公園とは、一体何をもって公園たらしめているのだろう、と考えたことがある人もいるかもしれない。
たとえその場所に「〇〇公園」という名前がつけられていたとて、3m×3mの僅かなスペースにベンチしかない空間を「公園」と認識するのは、些か難しいだろう。
人々から認識され──名前をつけられることは怪異の必要条件だが、だからといって名前がつけられることは十分条件足りえないのだ。
……いや、公園と怪異を同列に語るのはさすがに暴論かもしれないけれど。
それでも、「〇〇公園」と書かれた看板ひとつで、公園と呼ぶのは僕にはどこか腑に落ちなかった。
実際には消防法だったか、都市計画法だったかのお役所的な都合で──つまりは公園を作ることが目的ではなく、手段に過ぎない──繁華街の近くに「公園」という名目の空き地を作ることがあるらしいが、それは置いておこう。

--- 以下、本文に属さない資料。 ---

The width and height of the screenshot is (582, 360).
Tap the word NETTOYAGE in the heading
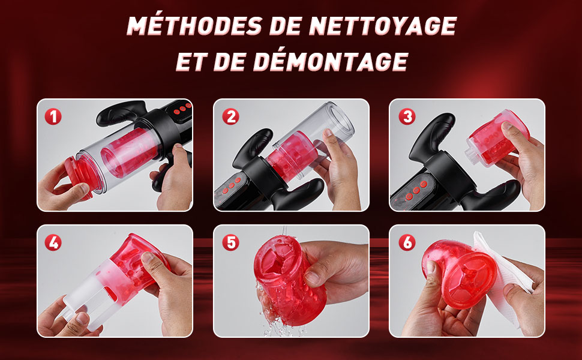click(383, 26)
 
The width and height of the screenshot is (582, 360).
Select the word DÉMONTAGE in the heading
click(331, 61)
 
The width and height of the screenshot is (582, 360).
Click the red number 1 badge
click(53, 116)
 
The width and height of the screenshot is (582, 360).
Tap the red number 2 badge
click(230, 116)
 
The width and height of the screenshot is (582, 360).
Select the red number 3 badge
click(407, 116)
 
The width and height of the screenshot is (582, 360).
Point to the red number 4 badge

僕が言いたいのは、名前だけでは、己を証明したことにはならないということだ。
遊具で遊んでいる子供がいる空間を見て、そこを公園でないと言い張るのは、名前が着いていなくても無理筋というものである。
……これは違うか。いかに寛容な僕とて、あの狭さで遊ぶ子供を見て、その場を公園と認識するのは難しい。同様に河原でボール遊びをする子供たちがいるからといって、河原であることには変わりないのだから。
やはり遊具だろう。砂場と、シーソーと、ブランコ……このあたりがあれば、子供がいなくとも──看板が無くとも、「寂れた公園だなぁ」と憐れまれるくらいで、「公園」という面目は保てるはずだ。
要は、自分がどういった存在かを世に示したければ、最低限のアピールポイントと体裁を保つ努力は必要だという訳だ。
──そして、そのどちらも怠った僕はいま、窮地に立っているのだった。
「ぐすん、ぐすん。記念すべき2回目のデートをすっぽかされるなんて、私はなんて可哀想なのかしら」
……嘘くせえ泣き真似だなぁ。騙す気がさらさらないのが見え見えだ。
だからといって、軽快にツッコむ気にはならなかったが。一報入れたとはいえデートをすっぽかしたのは事実だし、これでも傷ついているのは本当だろうからだ。
……本当だよな?そうじゃなかったら僕が傷つきそうなんだが。
「こんなゴミ……こんな甲斐性なしを彼氏に持った私はマッチ売りの少女よりも不幸だわ」
「今自分の彼氏のことゴミって言ったか!?」
ツッコんでしまった。というか、お前はゴミが彼氏でいいのか、戦場ヶ原。
「ええと、本名は確か阿良々木ゴミであらせられるんじゃなかったかしら」
「本名すらまともに覚えてくれてねぇのかよ……」
ストレートな暴言にここまで傷ついたのは初めての経験だった。……辛ぇ。
「さすがに嘘よ、阿良々木くん。そしてそこまで気にしてないわ」
「阿良々木くんがそういった人なのは知ってるつもりだし、こうして忘れずに逢いに来てくれたしね。……後ろのそれ、わざわざ用意してくれたのでしょう?」
後ろ手に隠した──記念日のために用意した花束は、怪異相手に振り回されているうちに、僕以上に見る影をなくしていた。
「でもよ、結局デートをすっぽかしたのに変わりはないだろう……」
そう。
暴言よりも、ゴミ呼ばわりよりも……いや、ゴミ呼ばわりは相応に傷ついたのだが……それよりも、戦場ヶ原を悲しませたことが何よりも辛かった。
「気にしてないってば。それともこう言えばわかるかしら?」
「──気持ちだけでも嬉しいわ」
その花束が無事ではなかった程度には、あなたも大変だったのでしょうし、と優しさを滲ませる声色で続けたのだった。
「戦場ヶ原……」
「とかなんとか言っても、阿良々木くんは納得しないのでしょうね。……幸いにもまだ夕方だし、日が暮れるまで時間があるわ」
「だからね、阿良々木くん。私と今から、カラオケデートを……デートをして……いただけませんか?デートをし……したらどうな……です……」
「…………」
「カラオケデートをしましょう、阿良々木くん」
どうやら彼氏という面目だけは、まだ保たせて貰えるらしかった。